Monday, August 18, 2008

Minority

The wish of writing has vanished. I feel too low-energy now. I feel somehow guilty for feeling negatively about myself. Haven't I said this beore? I believe I have. Anyway, I'm feeling down again. I was just thinking... what part of the population is virgin by the age of 24? I know it's not a race but... I don't think it's normal, is it? I mean, there's people who don't want to have sex until they get married, so that's cool - they're waiting. But what about a person who's NOT waiting - who's on the lookout but simply never gets anything? What's wrong with that kind of person? Well, I don't know. Actually, I kinda know - I'm just too idiotic to solve it.

I just feel sorry about myself. Such great luck, such great powers, and I just don't find a way to exploit them all. I feel like such a loser.

Which part of the population... no, you know what? What's the purpose of whining any more? I've whined quite a bit. I've analyzed my problems - not thoroughly, but thoroughness will not help in this case. I've seen love get created in less than minutes, and I take years to figure out what the trick is. Something is clearly amiss in my strategy.

You kno, I want a teacher - a female teacher, preferably, that can show me what's the proper way to treat a lady. I don't know what that really means. I've never known anything about that - I've even refused to learn it because it sounds so common, so frivolous, so "dumb". Now I yearn for it, if only to be appeased with the feeling of female company and care. I yearn for it so badly.

So why don't I go ask someone directly? Yeah, right. Excuse me, miss? Would you like to teach me how to treat ladies? I'm not good company and am not really funny, but I've been wanting a girlfriend pretty badly for some time now, and I think that the only way I'm getting one is if I somehow learn how to properly entertain ladies the way men are usually supposed to entertain ladies. You know - making them laugh, scaring them sometimes, giving them little but meaningful gifts like flowers and chocolates, smiling, looking at them to the eye while I'm talking to them... I don't really know how to do any of those. You probably won't like me at first because of this very reason, but you'll find I'm an eager and fast learner, so I'll probably be chatting you up before you know it. What do you say? Hmmm, that sounds almost OK to tell a girl. Well, maybe I will.

And if I don't do something similar, I risk real danger of staying single for years without end. I don't think I'm really scared about that - it's just really depressing to want something so much and not have it. Just natural to want some opposite-sex company for a mutual show-tell-and-use session, I think.

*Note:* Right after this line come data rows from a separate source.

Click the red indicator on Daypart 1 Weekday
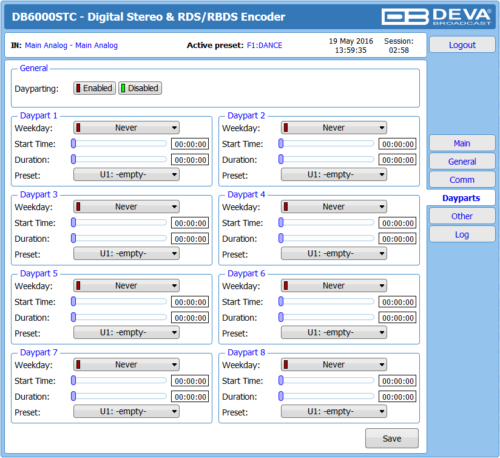Viewport: 500px width, 458px height. pyautogui.click(x=78, y=128)
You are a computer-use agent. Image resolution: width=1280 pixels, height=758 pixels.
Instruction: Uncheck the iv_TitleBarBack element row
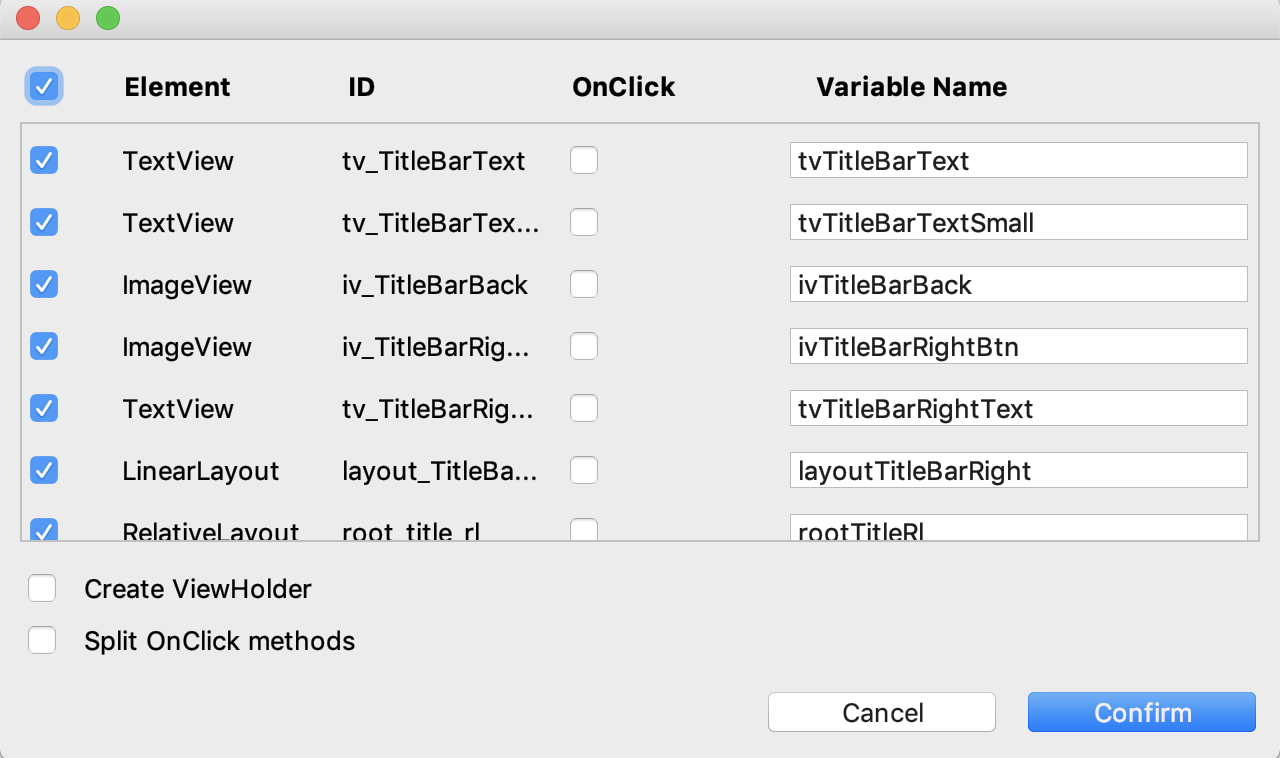tap(44, 284)
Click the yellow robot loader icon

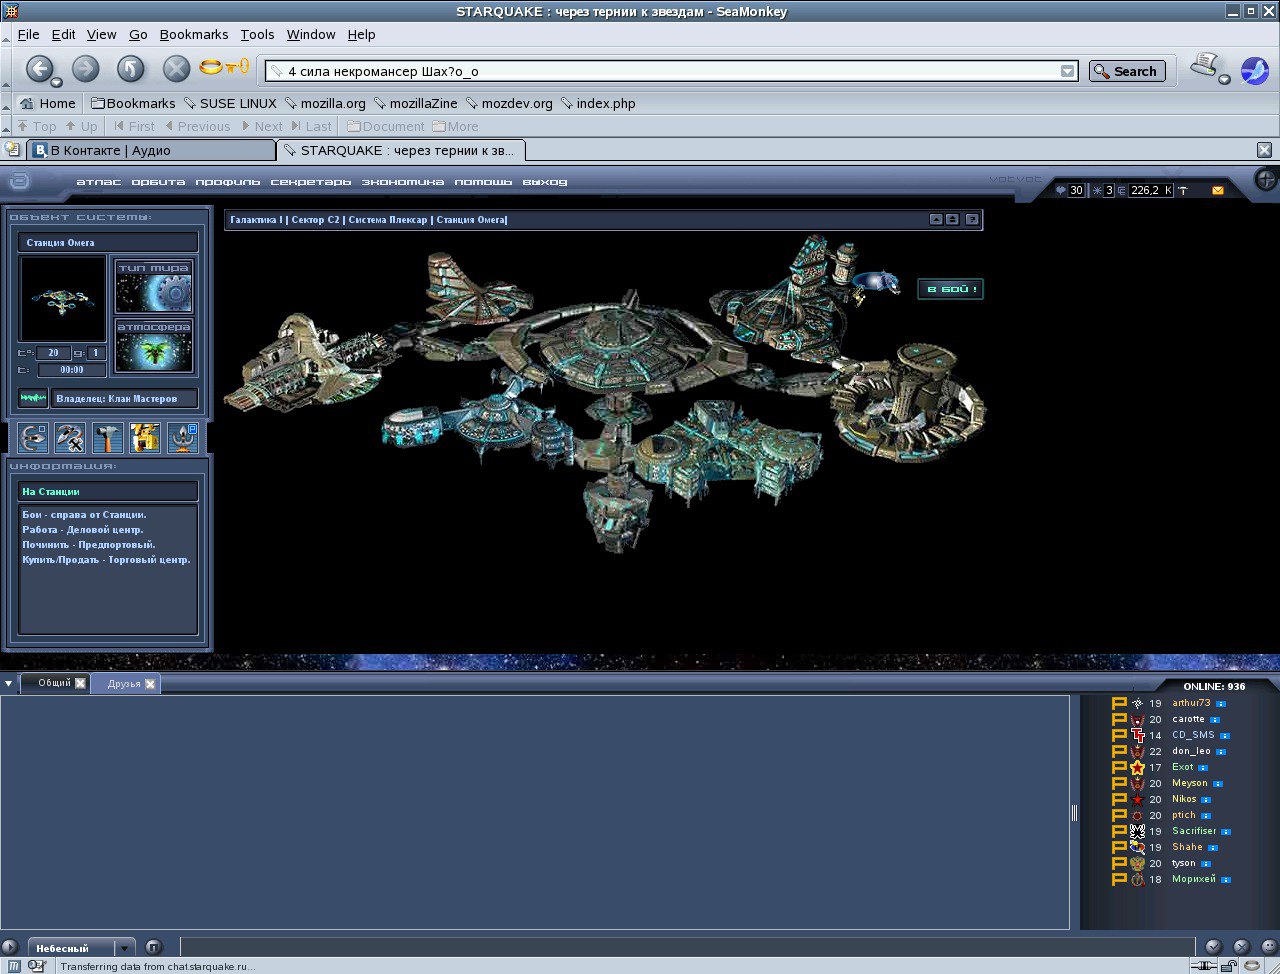[x=145, y=438]
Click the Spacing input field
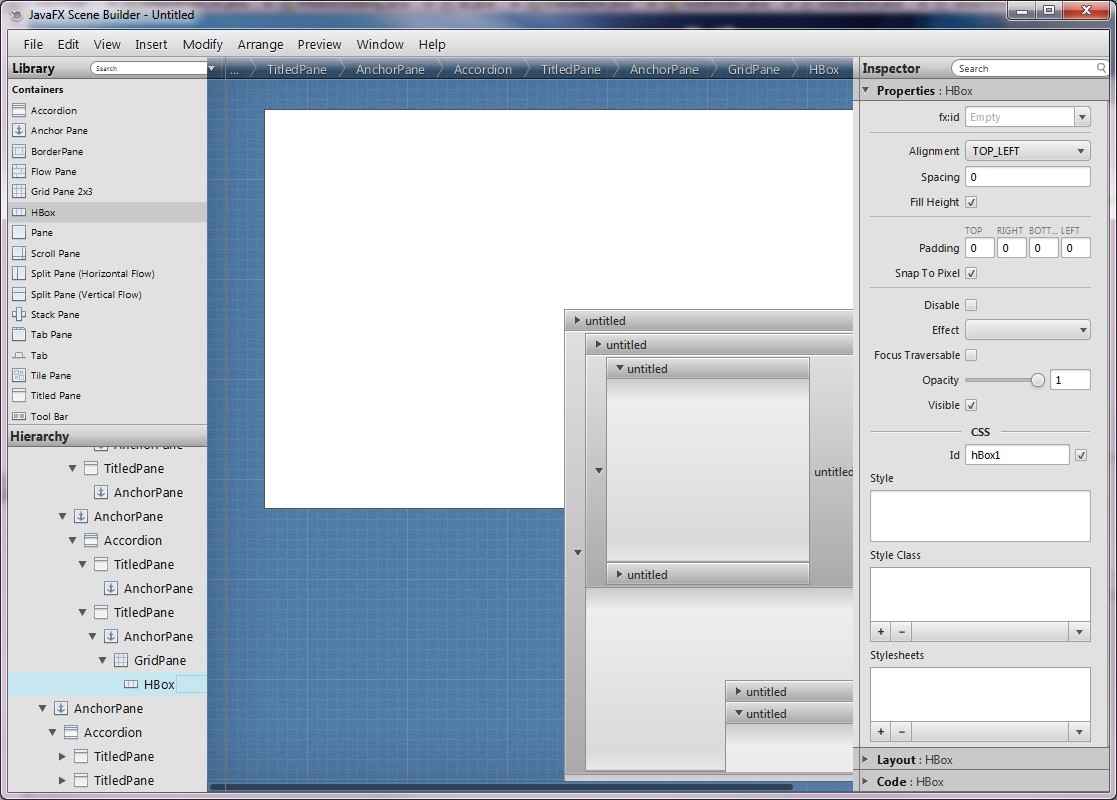1117x800 pixels. pos(1027,177)
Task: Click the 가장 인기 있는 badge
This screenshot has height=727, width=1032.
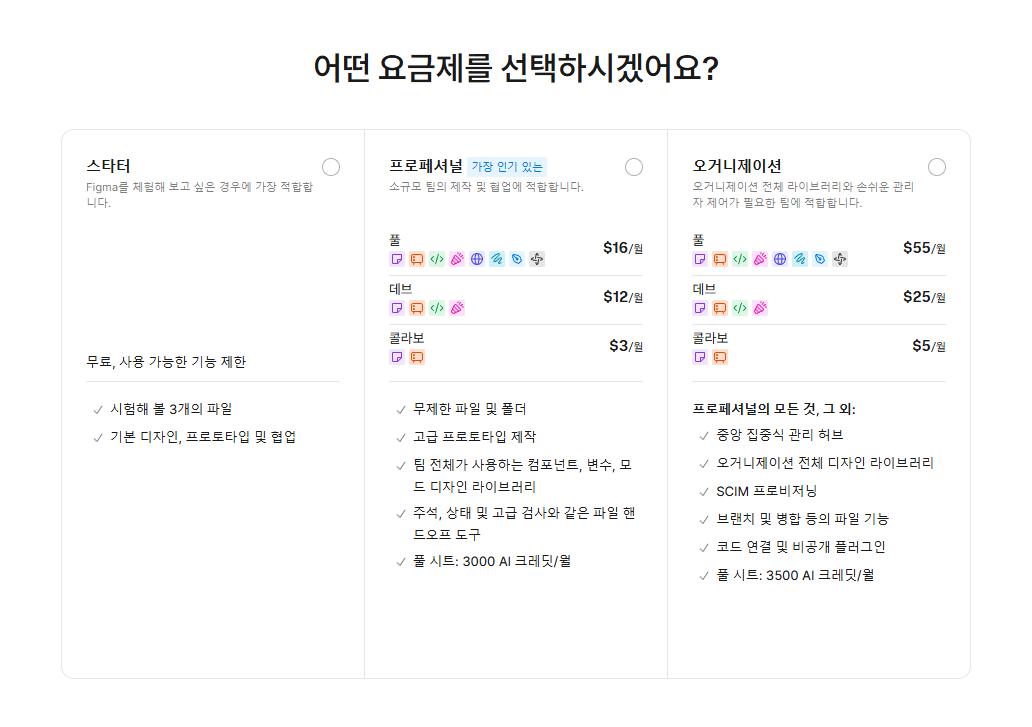Action: [x=507, y=167]
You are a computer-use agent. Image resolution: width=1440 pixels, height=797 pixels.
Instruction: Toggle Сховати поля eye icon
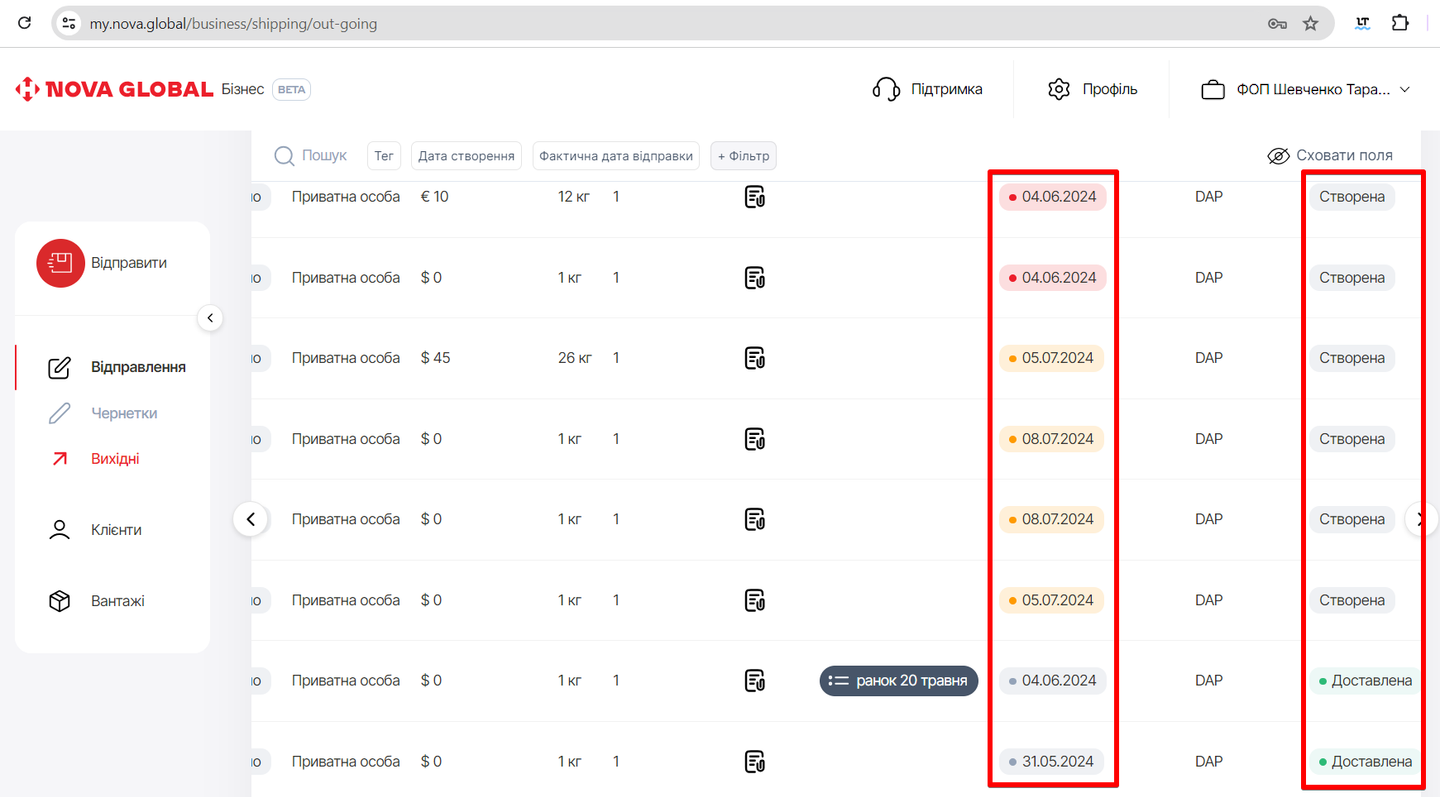coord(1278,156)
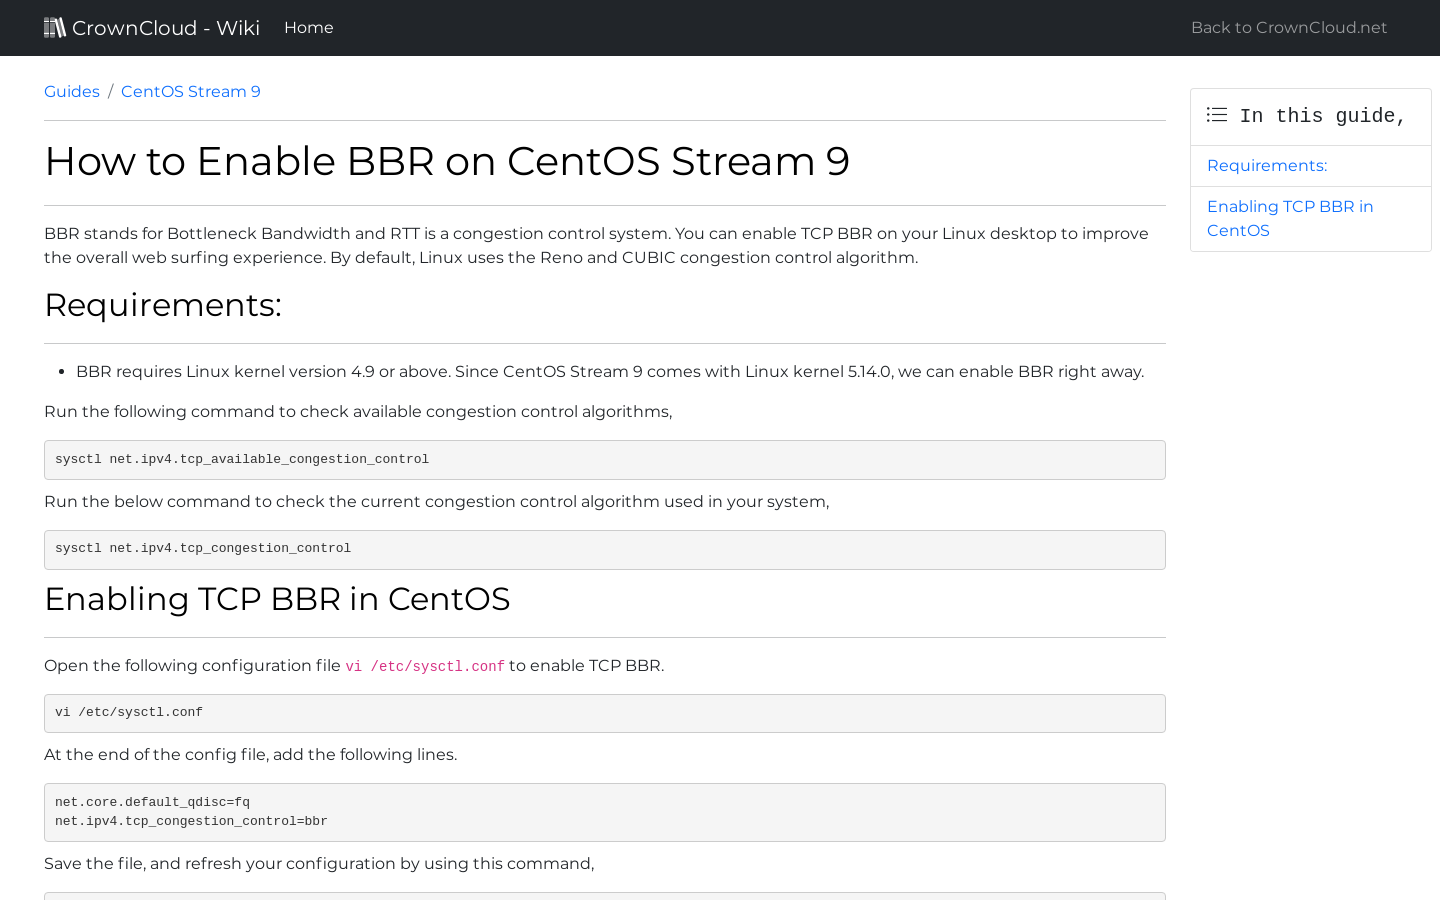Jump to Requirements via the sidebar
The width and height of the screenshot is (1440, 900).
click(1266, 165)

This darn entry ended up being just another depressing whine. What a bummer. You know, on Friday I was so close to getting intimate with a very attractive blonde girl. I have no idea - what did I do wrong? Not having kissed her? Having rubbed her waist the wrong way? She moved away - can I chase her without me looking like a loser? That's a real problem with never having had a real group of friends while in high school - NO social awareness whatsoever. Being a loner inside your own morally-confused family doesn't help either.

Maybe taking up drinking (alcohol) could help. That sure loosens up my tongue sometimes. Should I try that next weekend? Get a girl a drink, offer to spend the night with her (drinking at the bar), get tongue-loose with the self-intoxication, make her laugh several times, offer to spend the night with her (at her bed-containing place), lovingly kiss her gorgeous lips, fondle her body with lusty passion, slowly strip her of... (oops, getting too graphical)..........., and wake up right there the next morning, wrapped around her in a protective embrace, kiss her good morning and schedule the next meet-up? That sounds about right. Yeah, that's the plan for next weekend then. It's settled.

But before that, I will save this entry, close this blog, shut down my computer, and go to bed, for I should go to work tomorrow, and it's almost 2AM. And it is work which provides the money which allows for driving downtown and getting girls (and myself) drinks.